▶ Exercise instructions:
Which lines below fall between the one containing "Open the Zoom" and the one containing "Task: Click the Result toolbar icon"? Repeat them exactly, counting both of those lines, and add nothing else.

Saved data entries
========================

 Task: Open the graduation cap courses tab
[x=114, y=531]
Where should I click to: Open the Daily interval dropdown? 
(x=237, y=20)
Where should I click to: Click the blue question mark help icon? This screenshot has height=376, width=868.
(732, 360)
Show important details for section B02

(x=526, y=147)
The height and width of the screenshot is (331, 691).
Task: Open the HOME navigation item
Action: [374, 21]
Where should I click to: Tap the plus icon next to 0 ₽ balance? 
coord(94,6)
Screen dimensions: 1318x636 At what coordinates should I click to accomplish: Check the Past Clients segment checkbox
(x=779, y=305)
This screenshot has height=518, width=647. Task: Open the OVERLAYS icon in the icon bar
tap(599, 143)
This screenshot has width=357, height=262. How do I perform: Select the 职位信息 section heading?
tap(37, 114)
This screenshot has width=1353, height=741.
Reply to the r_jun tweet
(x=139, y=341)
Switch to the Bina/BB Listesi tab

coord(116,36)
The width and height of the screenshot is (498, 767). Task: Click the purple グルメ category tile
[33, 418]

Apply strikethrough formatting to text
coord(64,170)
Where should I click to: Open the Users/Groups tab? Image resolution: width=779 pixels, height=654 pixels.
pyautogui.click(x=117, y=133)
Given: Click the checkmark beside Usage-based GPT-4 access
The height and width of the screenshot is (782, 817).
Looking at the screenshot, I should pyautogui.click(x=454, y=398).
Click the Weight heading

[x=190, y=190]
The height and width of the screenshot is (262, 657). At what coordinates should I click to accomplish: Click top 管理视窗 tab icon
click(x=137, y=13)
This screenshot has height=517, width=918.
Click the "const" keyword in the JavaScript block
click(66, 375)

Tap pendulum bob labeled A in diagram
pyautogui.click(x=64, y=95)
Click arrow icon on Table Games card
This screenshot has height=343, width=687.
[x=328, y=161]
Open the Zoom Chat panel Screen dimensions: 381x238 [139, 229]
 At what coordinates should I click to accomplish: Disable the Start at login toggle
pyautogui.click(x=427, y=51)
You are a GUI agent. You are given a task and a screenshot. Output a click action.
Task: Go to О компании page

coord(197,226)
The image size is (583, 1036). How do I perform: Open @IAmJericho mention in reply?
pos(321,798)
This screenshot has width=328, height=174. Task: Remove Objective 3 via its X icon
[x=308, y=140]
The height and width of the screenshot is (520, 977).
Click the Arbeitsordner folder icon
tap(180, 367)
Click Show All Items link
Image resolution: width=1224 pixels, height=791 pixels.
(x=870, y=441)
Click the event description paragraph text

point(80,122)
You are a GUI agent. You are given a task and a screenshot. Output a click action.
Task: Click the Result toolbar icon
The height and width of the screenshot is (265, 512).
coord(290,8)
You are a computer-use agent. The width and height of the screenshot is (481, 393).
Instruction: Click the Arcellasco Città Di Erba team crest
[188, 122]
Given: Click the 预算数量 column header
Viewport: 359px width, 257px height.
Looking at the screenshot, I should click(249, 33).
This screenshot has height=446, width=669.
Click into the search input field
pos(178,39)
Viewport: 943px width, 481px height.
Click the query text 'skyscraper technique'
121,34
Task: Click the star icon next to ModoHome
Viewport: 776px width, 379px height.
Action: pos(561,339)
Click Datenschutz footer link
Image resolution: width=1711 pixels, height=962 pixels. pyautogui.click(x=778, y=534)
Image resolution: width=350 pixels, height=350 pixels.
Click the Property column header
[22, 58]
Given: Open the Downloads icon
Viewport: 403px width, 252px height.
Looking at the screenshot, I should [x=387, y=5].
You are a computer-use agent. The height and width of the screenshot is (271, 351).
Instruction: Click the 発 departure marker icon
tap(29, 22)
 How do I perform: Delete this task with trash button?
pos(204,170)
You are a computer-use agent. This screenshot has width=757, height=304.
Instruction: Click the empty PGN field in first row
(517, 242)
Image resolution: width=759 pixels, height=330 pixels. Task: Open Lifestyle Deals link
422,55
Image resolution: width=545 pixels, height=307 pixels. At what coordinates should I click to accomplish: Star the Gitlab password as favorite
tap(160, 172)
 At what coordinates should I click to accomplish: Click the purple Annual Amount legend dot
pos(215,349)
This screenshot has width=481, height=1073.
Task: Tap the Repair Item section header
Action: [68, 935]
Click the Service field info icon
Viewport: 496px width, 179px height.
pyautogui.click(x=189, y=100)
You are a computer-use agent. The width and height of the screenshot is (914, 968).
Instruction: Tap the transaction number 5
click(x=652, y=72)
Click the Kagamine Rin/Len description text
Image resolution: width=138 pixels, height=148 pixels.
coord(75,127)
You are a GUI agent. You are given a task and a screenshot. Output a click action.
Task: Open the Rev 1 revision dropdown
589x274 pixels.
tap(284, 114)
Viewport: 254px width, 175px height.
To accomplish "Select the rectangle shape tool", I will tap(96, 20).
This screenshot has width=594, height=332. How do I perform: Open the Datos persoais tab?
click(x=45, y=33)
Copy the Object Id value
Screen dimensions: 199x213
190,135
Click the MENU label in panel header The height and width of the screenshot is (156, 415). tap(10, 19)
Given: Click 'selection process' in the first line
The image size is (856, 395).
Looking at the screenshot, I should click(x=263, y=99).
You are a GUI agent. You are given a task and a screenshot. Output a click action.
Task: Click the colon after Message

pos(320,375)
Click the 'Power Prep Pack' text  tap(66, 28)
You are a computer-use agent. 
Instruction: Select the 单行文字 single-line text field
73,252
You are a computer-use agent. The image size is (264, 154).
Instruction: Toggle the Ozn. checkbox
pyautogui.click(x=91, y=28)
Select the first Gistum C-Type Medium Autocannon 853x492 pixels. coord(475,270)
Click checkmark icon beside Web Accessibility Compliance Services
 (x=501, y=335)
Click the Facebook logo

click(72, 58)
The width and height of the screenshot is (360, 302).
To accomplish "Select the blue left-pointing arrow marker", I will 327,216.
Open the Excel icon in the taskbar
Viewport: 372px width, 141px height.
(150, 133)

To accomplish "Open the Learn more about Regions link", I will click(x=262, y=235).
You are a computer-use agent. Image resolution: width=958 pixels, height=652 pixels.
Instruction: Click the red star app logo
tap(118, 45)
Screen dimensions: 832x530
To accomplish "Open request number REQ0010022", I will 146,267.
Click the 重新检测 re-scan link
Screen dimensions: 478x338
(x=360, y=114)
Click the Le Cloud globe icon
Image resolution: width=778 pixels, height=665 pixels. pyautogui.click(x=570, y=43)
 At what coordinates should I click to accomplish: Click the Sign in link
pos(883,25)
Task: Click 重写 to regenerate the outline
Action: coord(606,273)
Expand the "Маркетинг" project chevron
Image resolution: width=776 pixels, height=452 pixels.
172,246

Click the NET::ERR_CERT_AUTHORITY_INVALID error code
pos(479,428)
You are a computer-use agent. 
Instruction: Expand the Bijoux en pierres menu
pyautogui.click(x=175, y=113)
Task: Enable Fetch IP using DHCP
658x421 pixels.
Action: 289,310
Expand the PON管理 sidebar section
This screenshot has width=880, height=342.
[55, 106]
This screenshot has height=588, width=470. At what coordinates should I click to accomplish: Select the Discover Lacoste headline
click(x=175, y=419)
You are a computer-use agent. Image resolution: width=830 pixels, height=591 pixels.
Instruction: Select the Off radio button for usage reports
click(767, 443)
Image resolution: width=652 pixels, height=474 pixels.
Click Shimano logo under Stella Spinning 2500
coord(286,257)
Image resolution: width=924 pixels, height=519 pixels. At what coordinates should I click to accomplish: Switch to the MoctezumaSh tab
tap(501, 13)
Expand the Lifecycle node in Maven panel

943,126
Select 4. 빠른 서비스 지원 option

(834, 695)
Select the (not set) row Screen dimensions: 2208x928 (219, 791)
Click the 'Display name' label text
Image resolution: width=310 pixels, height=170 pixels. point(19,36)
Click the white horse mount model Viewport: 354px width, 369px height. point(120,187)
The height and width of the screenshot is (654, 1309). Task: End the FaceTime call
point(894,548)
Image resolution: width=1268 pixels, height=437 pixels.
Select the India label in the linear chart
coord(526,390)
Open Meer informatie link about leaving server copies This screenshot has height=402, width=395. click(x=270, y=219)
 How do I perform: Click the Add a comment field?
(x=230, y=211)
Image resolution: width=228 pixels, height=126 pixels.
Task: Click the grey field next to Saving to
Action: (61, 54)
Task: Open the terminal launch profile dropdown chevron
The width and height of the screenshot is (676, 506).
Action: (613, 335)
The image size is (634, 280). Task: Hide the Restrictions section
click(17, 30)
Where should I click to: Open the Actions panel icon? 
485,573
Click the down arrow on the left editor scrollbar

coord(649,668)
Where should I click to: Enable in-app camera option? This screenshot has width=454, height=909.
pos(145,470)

========================

▶ Exercise result:
Open the Zoom Chat panel Screen dimensions: 381x238 [139, 229]
 At what coordinates should I click to accomplish: Disable the Start at login toggle
pyautogui.click(x=427, y=51)
You are a GUI agent. You are given a task and a screenshot. Output a click action.
Task: Go to О компании page

coord(197,226)
The image size is (583, 1036). How do I perform: Open @IAmJericho mention in reply?
pos(321,798)
This screenshot has width=328, height=174. Task: Remove Objective 3 via its X icon
[x=308, y=140]
The height and width of the screenshot is (520, 977).
Click the Arbeitsordner folder icon
tap(180, 367)
Click Show All Items link
Image resolution: width=1224 pixels, height=791 pixels.
(x=870, y=441)
Click the event description paragraph text

point(80,122)
You are a GUI agent. You are given a task and a screenshot. Output a click action.
Task: Click the Result toolbar icon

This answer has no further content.